The UK’s key financial regulators, the FCA, PRA and Treasury have today launched a sweeping review of the Senior Managers and Certification Regime (SM&CR).
The review of the rules covering senior managers working for regulated firms was heralded in Chancellor Jeremy Hunt’s Edinburgh Reforms speech in December.
The study will look at ways to improve the regime which has been criticised in the past for delays and inflexibility.
The review has begun with the publication of a discussion paper today: DP1/23 – Review of the Senior Managers and Certification Regime (SM&CR).
The PRA and FCA have launched a joint review to assess the, “effectiveness, scope, and proportionality of the regulatory regime” while the Treasury has launched its own call for evidence.
The regulators say the review will aim to understand stakeholders’ views on the functioning of the SM&CR and to identify, “ways to improve the regime to help it work better for firms and regulators, while preserving its underlying aims.”
The SM&CR regime, established in 2016, seeks to promote “safety and soundness, reduce harm to consumers and strengthen market functioning” by requiring that financial services professionals are individually accountable to their employers and to the regulators.
A core requirement is that the most senior decision-makers in firms should be fit and proper for their roles and take reasonable steps in the execution of their duties. The regime also aims to ensure that all financial services staff meet expected conduct standards.
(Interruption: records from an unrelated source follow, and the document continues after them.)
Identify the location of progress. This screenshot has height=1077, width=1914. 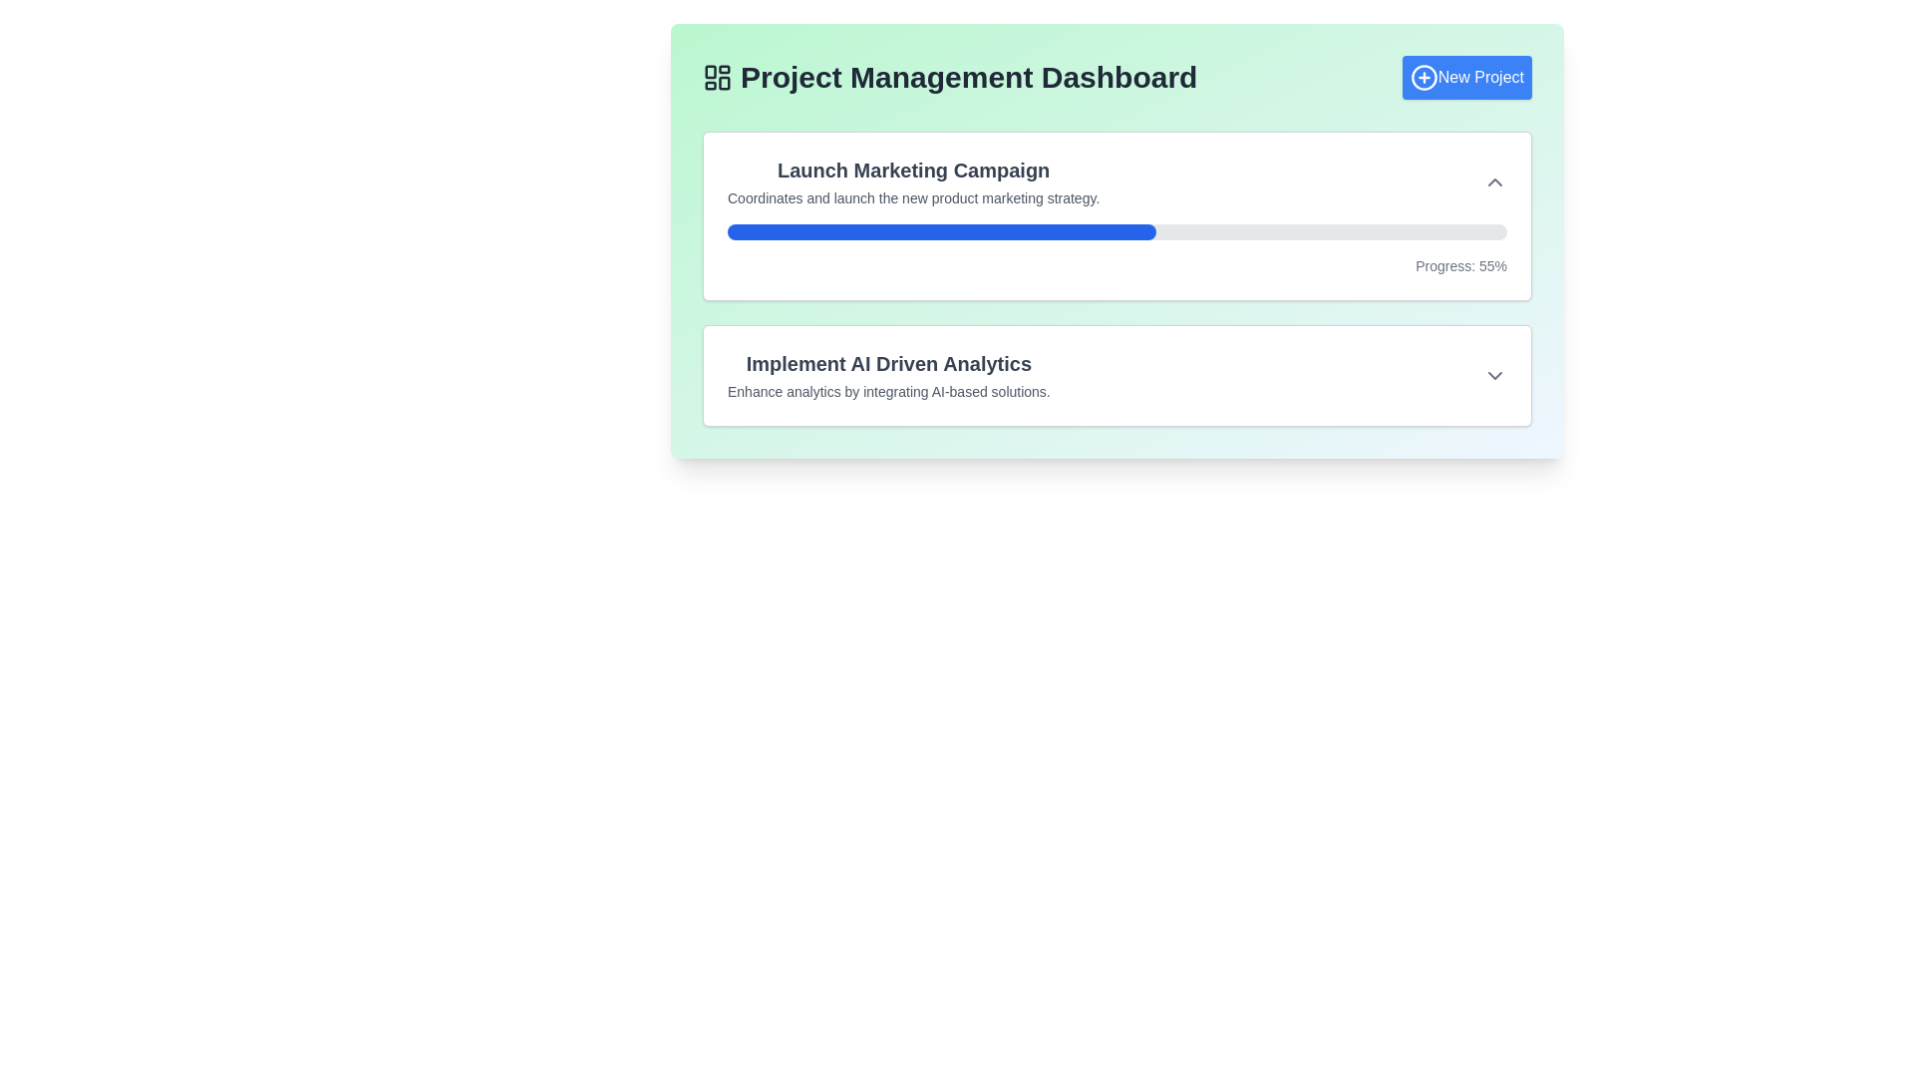
(945, 230).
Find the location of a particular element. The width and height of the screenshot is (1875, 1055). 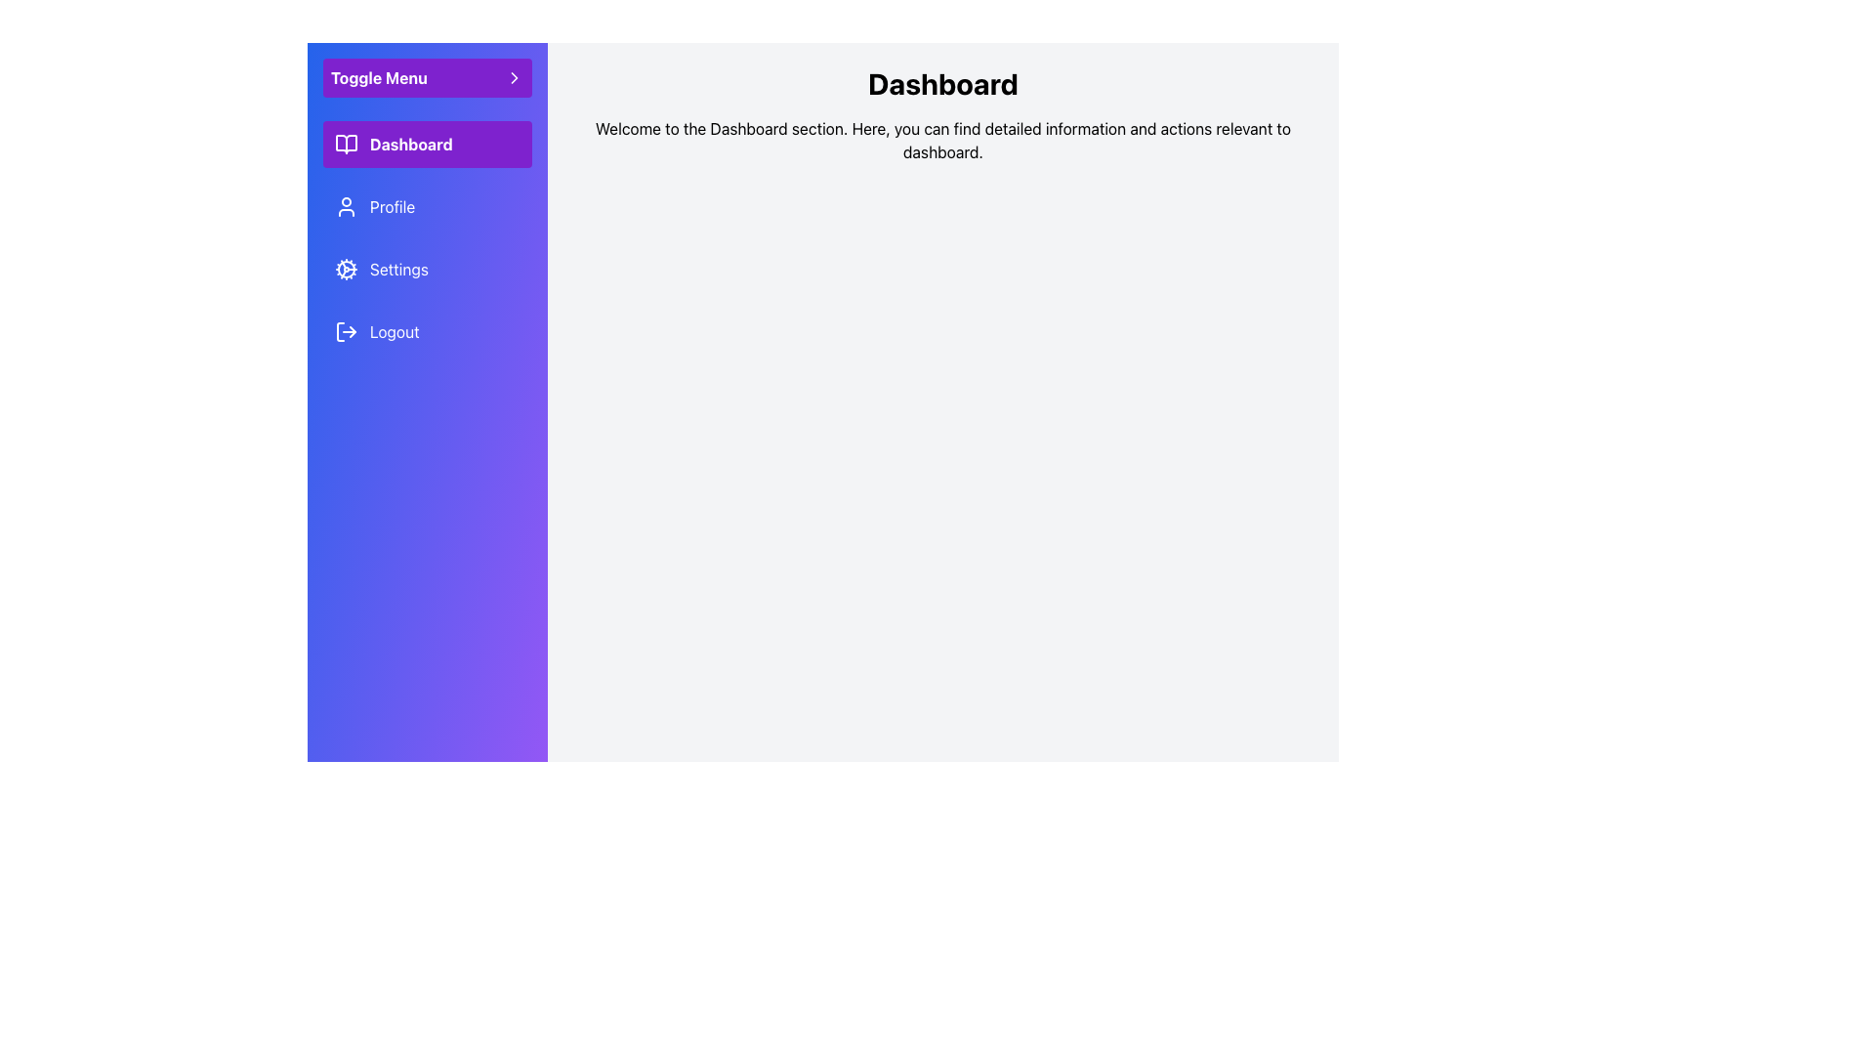

the 'Profile' navigation menu item, which is the second item in the vertical sidebar list is located at coordinates (426, 207).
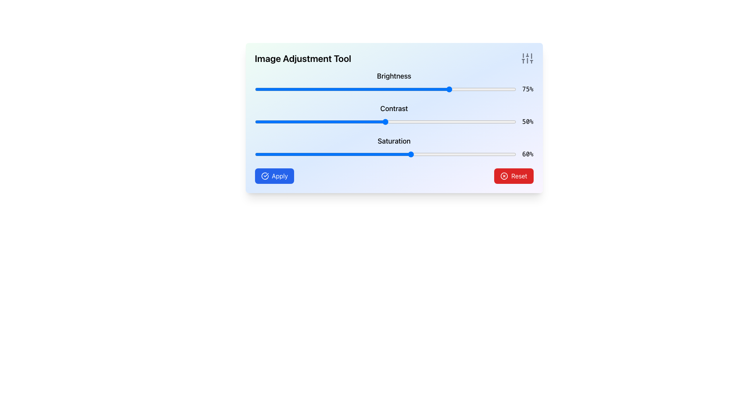 This screenshot has height=418, width=743. Describe the element at coordinates (383, 89) in the screenshot. I see `the brightness` at that location.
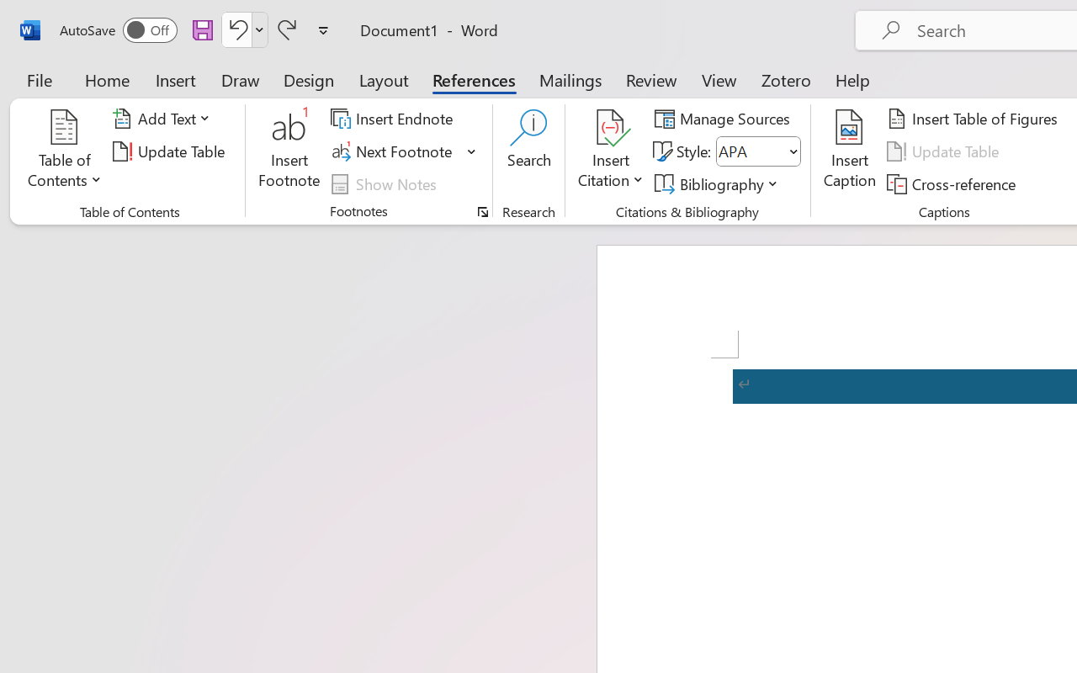 The image size is (1077, 673). I want to click on 'Undo Apply Quick Style Set', so click(243, 29).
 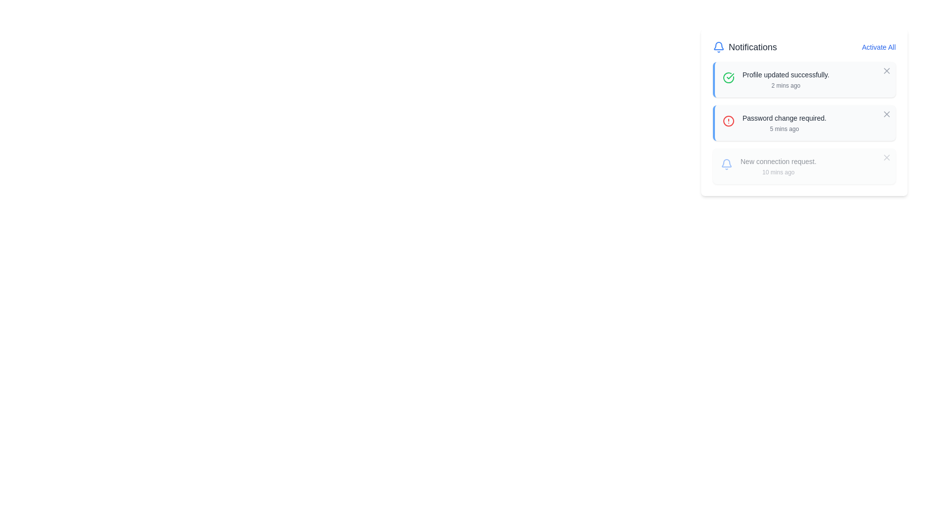 What do you see at coordinates (726, 167) in the screenshot?
I see `the blue bell icon located at the leftmost side of the notification card labeled 'New connection request', positioned above the associated text details` at bounding box center [726, 167].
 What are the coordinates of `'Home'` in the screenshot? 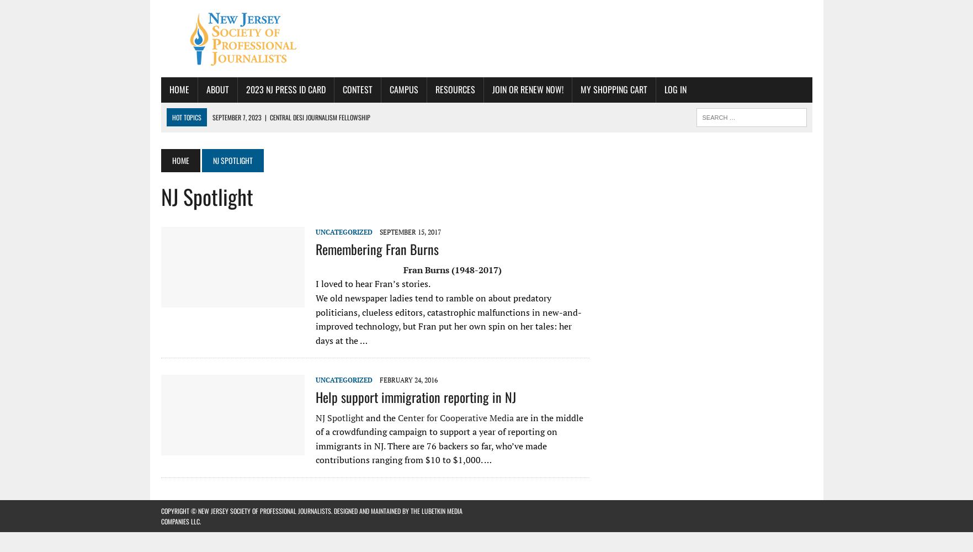 It's located at (180, 159).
The SM&CR was introduced following the recommendations of the Parliamentary Committee on Banking Standards. It was introduced because of problems that became evident during the 2007-2008 financial crisis and subsequent conduct scandals.
Since 2019 the regime has applied to almost all regulated financial services firms, including FCA solo-regulated firms. It requires minimum standards and checks on senior managers working for regulated firms.
The SM&CR comprises several elements, centred on the Senior Managers Regime, the Certification Regime, and the Conduct Rules.
The FCA and PRA say they are aware that some stakeholders have previously raised concerns about delays in obtaining regulatory approval for Senior Manager appointments but says that “significant improvements” have been made. Despite this some approvals for senior managers can take three months or more.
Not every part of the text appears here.